Positiegegevens van woorden en items

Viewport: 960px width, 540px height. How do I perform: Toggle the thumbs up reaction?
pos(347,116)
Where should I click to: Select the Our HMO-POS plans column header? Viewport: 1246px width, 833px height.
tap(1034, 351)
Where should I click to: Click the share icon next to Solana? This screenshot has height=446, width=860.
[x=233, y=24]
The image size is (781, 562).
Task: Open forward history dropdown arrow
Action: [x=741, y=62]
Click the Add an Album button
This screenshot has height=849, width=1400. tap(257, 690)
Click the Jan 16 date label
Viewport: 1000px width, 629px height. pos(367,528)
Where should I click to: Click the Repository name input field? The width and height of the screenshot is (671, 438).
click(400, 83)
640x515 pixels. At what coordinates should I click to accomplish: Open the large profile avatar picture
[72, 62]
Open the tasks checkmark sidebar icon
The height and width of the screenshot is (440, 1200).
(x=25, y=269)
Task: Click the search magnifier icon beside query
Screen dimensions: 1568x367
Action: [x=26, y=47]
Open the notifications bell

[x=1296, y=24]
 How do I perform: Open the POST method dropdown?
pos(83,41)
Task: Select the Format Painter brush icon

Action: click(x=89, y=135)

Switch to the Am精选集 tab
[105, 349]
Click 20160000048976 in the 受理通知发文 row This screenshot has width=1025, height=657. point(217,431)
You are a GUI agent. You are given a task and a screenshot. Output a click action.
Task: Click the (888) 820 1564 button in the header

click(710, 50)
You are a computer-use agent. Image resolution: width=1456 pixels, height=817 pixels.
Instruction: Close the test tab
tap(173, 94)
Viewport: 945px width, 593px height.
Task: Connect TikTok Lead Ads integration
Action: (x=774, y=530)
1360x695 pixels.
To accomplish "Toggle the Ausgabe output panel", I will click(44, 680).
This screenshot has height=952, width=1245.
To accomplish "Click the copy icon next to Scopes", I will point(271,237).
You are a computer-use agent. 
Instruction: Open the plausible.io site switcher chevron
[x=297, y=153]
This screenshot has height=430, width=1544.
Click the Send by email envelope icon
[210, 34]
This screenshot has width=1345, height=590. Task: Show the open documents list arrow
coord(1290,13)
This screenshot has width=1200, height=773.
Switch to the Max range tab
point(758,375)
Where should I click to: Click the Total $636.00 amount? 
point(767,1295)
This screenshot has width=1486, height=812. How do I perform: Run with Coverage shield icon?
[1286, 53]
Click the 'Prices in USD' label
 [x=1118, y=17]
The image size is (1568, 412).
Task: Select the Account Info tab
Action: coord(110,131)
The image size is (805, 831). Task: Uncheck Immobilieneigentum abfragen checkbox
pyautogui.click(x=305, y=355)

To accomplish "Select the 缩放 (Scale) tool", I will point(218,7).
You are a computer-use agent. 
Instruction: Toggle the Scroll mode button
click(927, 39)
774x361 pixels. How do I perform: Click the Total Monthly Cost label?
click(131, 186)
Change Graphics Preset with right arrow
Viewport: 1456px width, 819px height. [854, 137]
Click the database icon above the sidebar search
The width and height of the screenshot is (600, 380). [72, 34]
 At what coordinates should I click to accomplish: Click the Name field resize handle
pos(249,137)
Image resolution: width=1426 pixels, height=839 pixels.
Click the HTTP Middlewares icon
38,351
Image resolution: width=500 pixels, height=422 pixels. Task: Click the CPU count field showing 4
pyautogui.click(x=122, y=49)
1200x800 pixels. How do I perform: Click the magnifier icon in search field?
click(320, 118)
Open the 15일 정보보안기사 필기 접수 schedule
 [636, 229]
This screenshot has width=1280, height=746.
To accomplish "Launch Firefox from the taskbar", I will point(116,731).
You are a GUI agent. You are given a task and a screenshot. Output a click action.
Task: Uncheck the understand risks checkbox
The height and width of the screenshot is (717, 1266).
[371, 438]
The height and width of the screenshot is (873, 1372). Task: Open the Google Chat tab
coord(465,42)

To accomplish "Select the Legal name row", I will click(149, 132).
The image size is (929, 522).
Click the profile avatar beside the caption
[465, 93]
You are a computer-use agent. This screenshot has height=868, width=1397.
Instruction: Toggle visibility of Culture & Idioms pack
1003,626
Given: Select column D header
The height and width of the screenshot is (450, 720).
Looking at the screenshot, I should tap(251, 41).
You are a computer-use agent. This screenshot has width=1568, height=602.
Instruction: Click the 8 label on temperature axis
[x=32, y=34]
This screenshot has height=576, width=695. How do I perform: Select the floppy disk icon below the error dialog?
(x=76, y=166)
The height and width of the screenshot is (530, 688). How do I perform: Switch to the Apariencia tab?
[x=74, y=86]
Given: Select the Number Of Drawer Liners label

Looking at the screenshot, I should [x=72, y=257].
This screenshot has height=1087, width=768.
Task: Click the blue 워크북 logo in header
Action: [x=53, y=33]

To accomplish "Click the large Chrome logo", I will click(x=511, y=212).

▶ _DETAILS OPDRACHT_: Haal alle bovenstaande regels woordelijk over, zonder iets te wijzigen.

▶ _ANTWOORD OEFENING_:
Viewport: 960px width, 540px height. How do I perform: Toggle the thumbs up reaction?
pos(347,116)
Where should I click to: Select the Our HMO-POS plans column header? Viewport: 1246px width, 833px height.
tap(1034, 351)
Where should I click to: Click the share icon next to Solana? This screenshot has height=446, width=860.
[x=233, y=24]
The image size is (781, 562).
Task: Open forward history dropdown arrow
Action: [x=741, y=62]
Click the Add an Album button
This screenshot has height=849, width=1400. tap(257, 690)
Click the Jan 16 date label
Viewport: 1000px width, 629px height. pos(367,528)
Where should I click to: Click the Repository name input field? The width and height of the screenshot is (671, 438).
click(400, 83)
640x515 pixels. At what coordinates should I click to accomplish: Open the large profile avatar picture
[72, 62]
Open the tasks checkmark sidebar icon
The height and width of the screenshot is (440, 1200).
(x=25, y=269)
Task: Click the search magnifier icon beside query
Screen dimensions: 1568x367
Action: [x=26, y=47]
Open the notifications bell

[x=1296, y=24]
 How do I perform: Open the POST method dropdown?
pos(83,41)
Task: Select the Format Painter brush icon

Action: click(x=89, y=135)

Switch to the Am精选集 tab
[105, 349]
Click 20160000048976 in the 受理通知发文 row This screenshot has width=1025, height=657. point(217,431)
You are a GUI agent. You are given a task and a screenshot. Output a click action.
Task: Click the (888) 820 1564 button in the header

click(710, 50)
You are a computer-use agent. Image resolution: width=1456 pixels, height=817 pixels.
Instruction: Close the test tab
tap(173, 94)
Viewport: 945px width, 593px height.
Task: Connect TikTok Lead Ads integration
Action: (x=774, y=530)
1360x695 pixels.
To accomplish "Toggle the Ausgabe output panel", I will click(44, 680).
This screenshot has height=952, width=1245.
To accomplish "Click the copy icon next to Scopes", I will point(271,237).
You are a computer-use agent. 
Instruction: Open the plausible.io site switcher chevron
[x=297, y=153]
This screenshot has height=430, width=1544.
Click the Send by email envelope icon
[210, 34]
This screenshot has width=1345, height=590. Task: Show the open documents list arrow
coord(1290,13)
This screenshot has width=1200, height=773.
Switch to the Max range tab
point(758,375)
Where should I click to: Click the Total $636.00 amount? 
point(767,1295)
This screenshot has width=1486, height=812. How do I perform: Run with Coverage shield icon?
[1286, 53]
Click the 'Prices in USD' label
 [x=1118, y=17]
The image size is (1568, 412).
Task: Select the Account Info tab
Action: coord(110,131)
The image size is (805, 831). Task: Uncheck Immobilieneigentum abfragen checkbox
pyautogui.click(x=305, y=355)

To accomplish "Select the 缩放 (Scale) tool", I will point(218,7).
You are a computer-use agent. 
Instruction: Toggle the Scroll mode button
click(927, 39)
774x361 pixels. How do I perform: Click the Total Monthly Cost label?
click(131, 186)
Change Graphics Preset with right arrow
Viewport: 1456px width, 819px height. [854, 137]
Click the database icon above the sidebar search
The width and height of the screenshot is (600, 380). [72, 34]
 At what coordinates should I click to accomplish: Click the Name field resize handle
pos(249,137)
Image resolution: width=1426 pixels, height=839 pixels.
Click the HTTP Middlewares icon
38,351
Image resolution: width=500 pixels, height=422 pixels. Task: Click the CPU count field showing 4
pyautogui.click(x=122, y=49)
1200x800 pixels. How do I perform: Click the magnifier icon in search field?
click(320, 118)
Open the 15일 정보보안기사 필기 접수 schedule
 [636, 229]
This screenshot has width=1280, height=746.
To accomplish "Launch Firefox from the taskbar", I will point(116,731).
You are a GUI agent. You are given a task and a screenshot. Output a click action.
Task: Uncheck the understand risks checkbox
The height and width of the screenshot is (717, 1266).
[371, 438]
The height and width of the screenshot is (873, 1372). Task: Open the Google Chat tab
coord(465,42)

To accomplish "Select the Legal name row", I will click(149, 132).
The image size is (929, 522).
Click the profile avatar beside the caption
[465, 93]
You are a computer-use agent. This screenshot has height=868, width=1397.
Instruction: Toggle visibility of Culture & Idioms pack
1003,626
Given: Select column D header
The height and width of the screenshot is (450, 720).
Looking at the screenshot, I should tap(251, 41).
You are a computer-use agent. This screenshot has width=1568, height=602.
Instruction: Click the 8 label on temperature axis
[x=32, y=34]
This screenshot has height=576, width=695. How do I perform: Select the floppy disk icon below the error dialog?
(x=76, y=166)
The height and width of the screenshot is (530, 688). How do I perform: Switch to the Apariencia tab?
[x=74, y=86]
Given: Select the Number Of Drawer Liners label

Looking at the screenshot, I should [x=72, y=257].
This screenshot has height=1087, width=768.
Task: Click the blue 워크북 logo in header
Action: [x=53, y=33]

To accomplish "Click the large Chrome logo", I will click(x=511, y=212).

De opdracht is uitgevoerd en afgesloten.